Around this time last year, the economic managers of the Duterte administration were assailing the World Bank for the supposedly flawed methodology of its annual Doing Business report, which ranks countries according to the ease by which entrepreneurs can set up their own firms. For 2018, under that methodology, the Philippines’ ranking fell 11 notches from 113th to 124th.
That big decline was alarming, because both foreign and local investors look at these reports carefully when deciding whether to commit their resources into a business undertaking. And feedback like this from an impartial international arbiter can spell the difference between higher investments or weaker economic growth.
What a difference a year makes.
Last week, the multilateral lender released the latest edition of its Doing Business report, and it offered a rosier picture of the Philippines. The country jumped up the global rankings by 29 slots to 95th place, out of 190 surveyed countries.
In particular, the report found that the Philippines showed marked improvements in the ease of starting a business; dealing with construction permits; and protecting minority investors. This placed the country with a smaller group of only 42 economies that made it easier to do business in terms of at least three out of the 10 areas or criteria used in the report.
To a large degree, this improvement was made possible by the diligent work performed by the Department of Trade and Industry and the Department of Finance which, apart from working on the required reforms, also made sure that the World Bank was “updated” on at least 53 reforms and
“data corrections” related to the annual report.
The World Bank report was a heartening piece of good news after a slew of reports showing Manila, the Philippines’ capital, ranking the lowest among its Asian peers in a so-called smart cities index, and a decline in the overall global competitiveness ranking earlier this month.
Credit is due the Duterte administration for passing the Ease of Doing Business Act last year, which improved on the decade-old Anti-Red Tape Act that had failed to make significant progress in simplifying citizens’ transactions with government.
The new law requires government agencies to act on applications within three days for simple transactions, one week for complex ones and 20 days for the “highly technical” ones.
It also mandates unified application processes for local tax and building clearances, and sanitary and zoning clearances, while one-stop shops need to be established in every city or town. Local government units are encouraged to automate their permit and license processing systems.
For the country to build on its improved ranking, however, it must also see this as a reminder for all stakeholders in the public and private sectors that much more needs to be done. Specifically, policymakers need to address a key issue that was cited as the main reason for the country’s demotion in the rankings two years ago: access to credit.
It’s the country’s biggest challenge, according to the World Bank report, with the Philippines ranked 132nd (itself already an improvement from the previous year’s rank of 184th).

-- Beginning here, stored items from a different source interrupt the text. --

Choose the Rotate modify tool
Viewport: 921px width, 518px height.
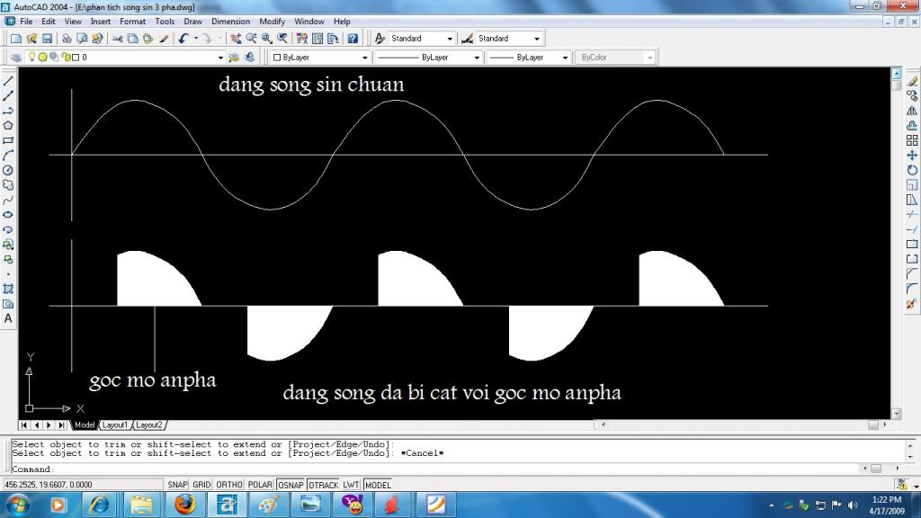[912, 170]
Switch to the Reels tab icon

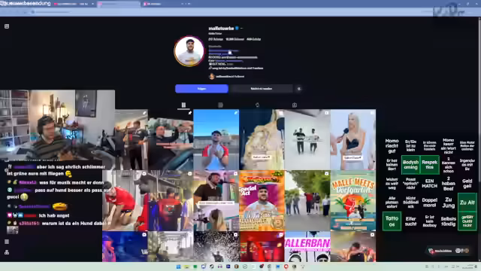[220, 105]
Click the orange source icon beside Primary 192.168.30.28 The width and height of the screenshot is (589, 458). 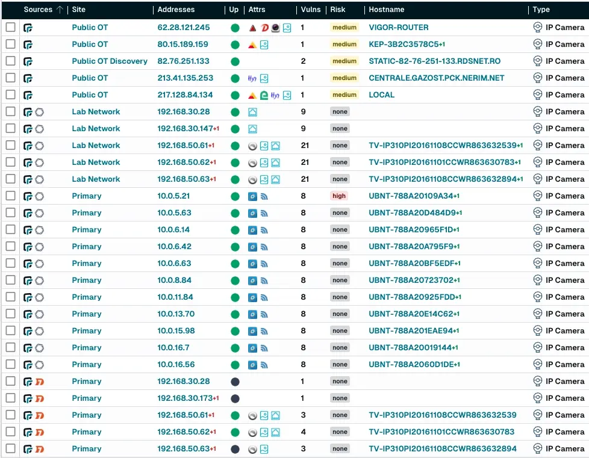click(39, 382)
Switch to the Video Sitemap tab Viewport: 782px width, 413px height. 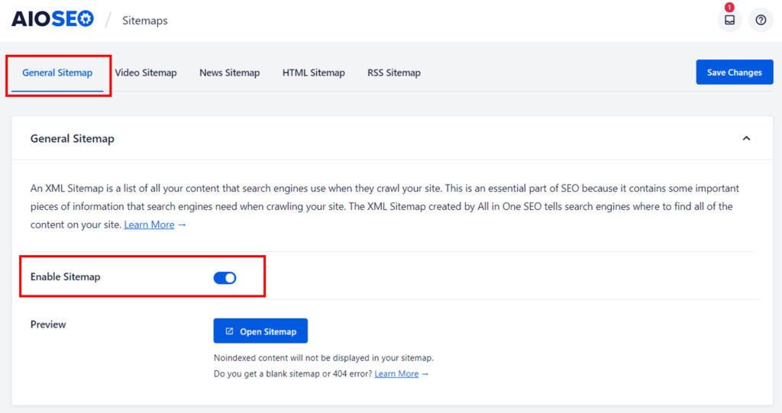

Despite the proliferation of banks, as well as the increasing number of alternative lending schemes (both legitimate and shady), the average businessperson still counts finding financing as perhaps his or her biggest hurdle hereabouts. The government has offered a remedy in the form of the Personal Property Security Act that was passed last year, but its implementing rules and regulations have yet to see the light of day.
In theory, the law will allow micro, small and medium enterprises to register their “movable assets” with the authorities and use them as collateral for loans. Finance Secretary Carlos Dominguez III said this simple reform can improve the local business climate substantially and empower small entrepreneurs — a change that could result in an even better World Bank ranking next year which, in turn, could trigger a virtuous cycle of many more improvements.
The 29-slot jump in the Philippines’ rank can only indicate momentum for the country; the challenge for the Duterte administration is sustaining and growing it, and, most crucially, ensuring that the fruits of such progress are eventually enjoyed by all, especially those that need them the most.